Sehr geehrter Herr Dr. Langen,

mein Interesse gilt den erwähnten "Negativdefinitionen" der Grundrecht-Charta der Europäischen Union. Sie selbst fragen nach der Herkunft der Information!

Im Amtsblatt vom 14.12.2007 unter C 303/17 wurden die „Erläuterungen zur Charta der Grundrechte“ als Bestandteil des Vertrages von Lissabon veröffentlicht. Gestatten Sie mir die Bemerkung, daß Sie diesbezüglich informiert sein müssten, Sie vertreten die Bürgerinnen und Bürger im Parlament.
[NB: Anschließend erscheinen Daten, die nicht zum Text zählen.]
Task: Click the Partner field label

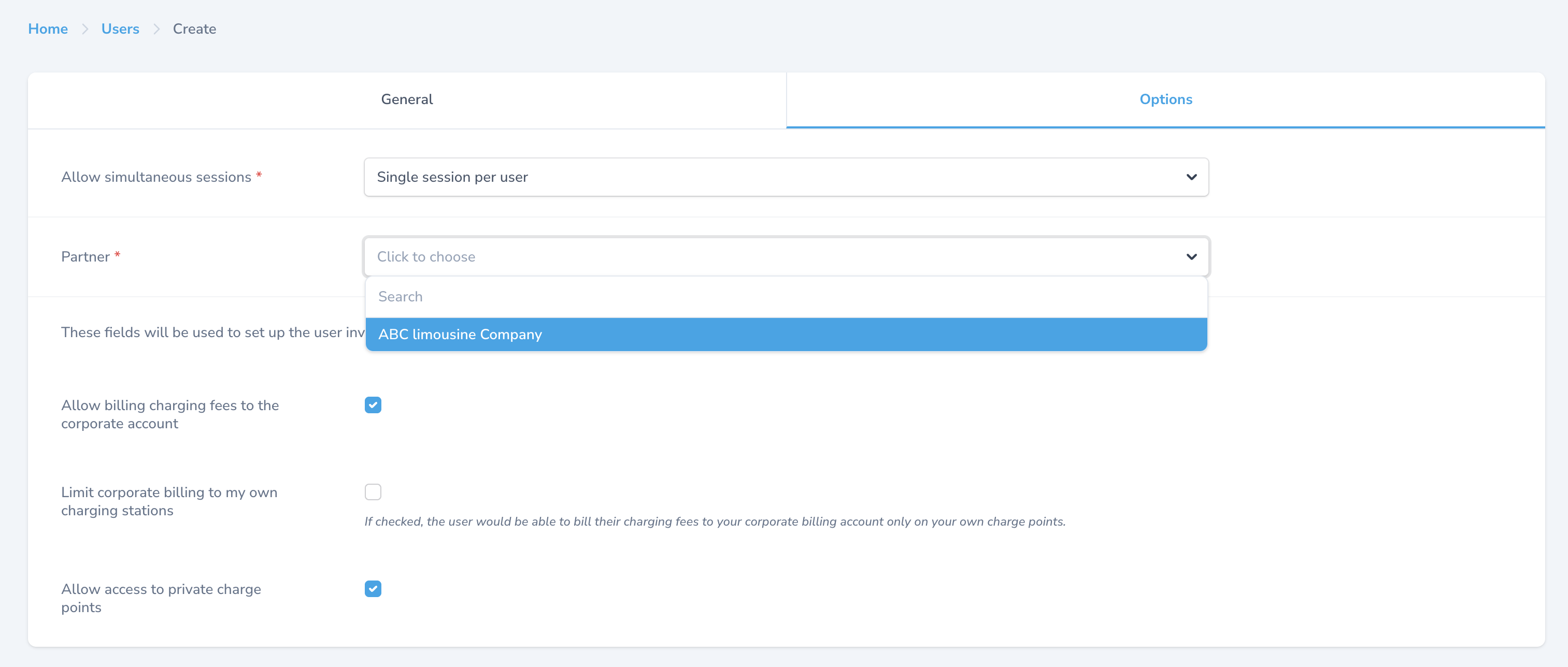Action: pos(85,257)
Wer, wenn nicht Sie muß solche Regelungen, die die Grundrechte der Menschen einschränkend betreffen, kennen!

Ich helfe Ihnen weiter:
Unter Ziffer 3 der Erläuterungen zu den Bestimmungen des Artikels 2 der Charta unter Buchstabe c) wird das Recht auf Leben dahingehend eingeschränkt, als eine Tötung nicht als Verletzung des Artikels 2 betrachtet wird, wenn sie durch eine Gewaltanwendung verursacht wird, die unbedingt erforderlich ist, um einen Aufruhr oder Aufstand rechtmäßig niederzuschlagen.

Ich möchte mich wiederholen: Es handelt sich um ein Zitat aus dem Amtsblatt der Europäischen Union.

Sie haben sich als nicht ausreichend informiert geoutet, Herr Dr. Langen. Und zwar in einem Bereich, der unzweideutig den Vertrag von Lissabon (neben anderen Einschnitten demokratischer Ordnung!) in ein sehr kritisch zu betrachtendes Licht zu rücken vermag.

Ich frage Sie deshalb:
1. Haben Sie dem Vertrag von Lissabon in Ausübung Ihres Amtes als Bürgerrepräsentant zugestimmt?

2. Halten Sie eine solch definierte Aushebelung des Rechtes auf Leben als Grundrecht vereinbar mit einer freiheitlich demokratischen Grundordnung, wie wir sie in der Bundesrepublik Deutschland kennen? Und wenn ja, wie begründen Sie das?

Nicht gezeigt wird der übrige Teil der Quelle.